Dr. Draper knows that he doesn't fully understand us, but also says that we don't fully understand his generation either. Fair, and as he says, it's a good reason for us to talk. It's obvious he could care less about blogging, but realizes that blogging is a means to connect with us better. Good move. Unfortunately he's using a blogging system that doesn't allow comments (which he admits), but it's a start anyway.
A part of my concern with the current leadership of the SBC and older generations (if you will allow me to broadbrush), is that they usually think that for us this conversation is about our way of doing things vs. their way of doing things. I don't think this site or the concerns we raise are only about (or even primarily about) doing things differently. I think it's also about doing them better. But maybe that's our problem too, in that we find things older generations do as always inferior to our brilliance. We need to be very careful and willing to listen to see if we are overstating our case.
Is a desire to move from institutional to incarnational, or from monuments to a movement, about doing it different? Or doing it better? Are we only about being different to reach younger generations, or more missional to reach all generations better? I think these are some of the most important questions as we seek to see walls come down and find real understanding between us.

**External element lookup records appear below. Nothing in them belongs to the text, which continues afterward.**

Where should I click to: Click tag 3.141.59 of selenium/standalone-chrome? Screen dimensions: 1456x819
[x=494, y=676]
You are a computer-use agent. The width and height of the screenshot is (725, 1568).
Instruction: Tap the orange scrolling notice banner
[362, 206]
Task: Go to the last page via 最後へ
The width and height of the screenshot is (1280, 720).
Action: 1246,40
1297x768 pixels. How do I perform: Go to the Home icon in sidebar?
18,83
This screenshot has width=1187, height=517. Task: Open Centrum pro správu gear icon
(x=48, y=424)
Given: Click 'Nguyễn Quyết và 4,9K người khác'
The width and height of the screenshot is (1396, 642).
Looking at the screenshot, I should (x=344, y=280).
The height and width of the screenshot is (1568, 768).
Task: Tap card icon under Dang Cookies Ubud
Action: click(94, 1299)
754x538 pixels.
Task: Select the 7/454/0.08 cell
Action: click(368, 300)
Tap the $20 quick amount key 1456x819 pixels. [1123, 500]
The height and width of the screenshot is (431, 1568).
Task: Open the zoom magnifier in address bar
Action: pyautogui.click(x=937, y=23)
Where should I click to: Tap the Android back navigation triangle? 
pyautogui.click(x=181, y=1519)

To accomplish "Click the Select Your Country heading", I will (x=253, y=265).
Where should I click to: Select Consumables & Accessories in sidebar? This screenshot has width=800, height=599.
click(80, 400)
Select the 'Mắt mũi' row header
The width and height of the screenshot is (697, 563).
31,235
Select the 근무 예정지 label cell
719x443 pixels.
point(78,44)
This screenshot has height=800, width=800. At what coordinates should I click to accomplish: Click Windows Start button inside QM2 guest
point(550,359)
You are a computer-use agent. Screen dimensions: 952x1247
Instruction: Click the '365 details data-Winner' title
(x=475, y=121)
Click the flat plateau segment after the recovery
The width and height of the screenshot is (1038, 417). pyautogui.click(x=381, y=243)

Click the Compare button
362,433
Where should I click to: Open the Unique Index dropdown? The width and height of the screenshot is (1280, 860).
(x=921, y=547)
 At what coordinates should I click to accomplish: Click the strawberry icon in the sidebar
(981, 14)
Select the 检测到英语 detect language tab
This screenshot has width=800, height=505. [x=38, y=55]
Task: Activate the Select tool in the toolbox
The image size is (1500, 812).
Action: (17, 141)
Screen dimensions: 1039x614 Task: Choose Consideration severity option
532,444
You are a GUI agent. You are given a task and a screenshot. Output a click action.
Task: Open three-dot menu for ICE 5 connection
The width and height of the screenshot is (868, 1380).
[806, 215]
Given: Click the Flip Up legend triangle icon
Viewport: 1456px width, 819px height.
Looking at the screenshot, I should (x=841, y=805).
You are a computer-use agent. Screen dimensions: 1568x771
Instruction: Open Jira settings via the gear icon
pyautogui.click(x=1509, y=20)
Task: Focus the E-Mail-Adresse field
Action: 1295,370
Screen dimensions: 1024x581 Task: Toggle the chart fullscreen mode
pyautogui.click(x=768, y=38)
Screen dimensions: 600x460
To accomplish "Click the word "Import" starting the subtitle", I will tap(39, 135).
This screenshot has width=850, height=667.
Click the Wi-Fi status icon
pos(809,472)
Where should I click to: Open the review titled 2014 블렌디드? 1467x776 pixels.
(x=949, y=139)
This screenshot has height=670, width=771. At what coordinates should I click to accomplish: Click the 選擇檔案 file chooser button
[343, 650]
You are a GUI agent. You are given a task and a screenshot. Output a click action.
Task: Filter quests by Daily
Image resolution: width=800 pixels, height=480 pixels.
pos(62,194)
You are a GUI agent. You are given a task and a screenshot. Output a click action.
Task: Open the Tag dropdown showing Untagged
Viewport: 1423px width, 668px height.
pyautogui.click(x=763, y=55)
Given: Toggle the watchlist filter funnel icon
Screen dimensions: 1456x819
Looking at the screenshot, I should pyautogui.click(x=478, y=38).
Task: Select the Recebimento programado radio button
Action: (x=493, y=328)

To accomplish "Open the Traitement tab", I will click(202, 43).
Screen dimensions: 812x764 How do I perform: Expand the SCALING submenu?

I think one of the misperceptions is that this is merely a generational thing--that "emerging" ministry is about reaching 20-somethings.
As a 40-year old, I can attest that this is not the case. Certainly, the 20-something generation is one that is more emmersed in postmodernity, but postmodernity has been coming for a long time. That is why a guy like Brian McLaren (who is even older than I am!) can speak to it and in it and through it so well. I personally know at least two grandparents who would identify more with emerging sensibilities in hearing the gospel than the gospel they've been witnessing for their 60+ years of life.
Posted by: Bob Robinson | 05/24/2005 at 08:18 AM
To me, Reformissionary (not to be confused with Emergent) is just Christians living the scandalous reality that church doesn't have to look like a cast reunion from Mr. Rogers Neighborhood. So long as SBC (and related ilk) continue to draw their leadership from the International Society of "We were raised Christian and have never made big mistakes", and so long as those elites only welcome members proffering similar appearances of righteousness, then regular sinners -- "the rest of us" -- will continue to go to church elsewhere. If that makes Reformission-style churches superior so hyper-fundamentalism, so be it.
Posted by: Phil in CA | 05/24/2005 at 02:13 PM
For comments see my "Yes-No! Help! I need some caffeine" at theimpactcoach.blogspot.com
It is definitely a missional issue. God is orchestrating a missional resurgence to fulfill His vision for the theological resurgence-to reach the world. It's not about methods and models in the church but about contextual missional models incarnational and indigenous to the cultures and communities of the lost.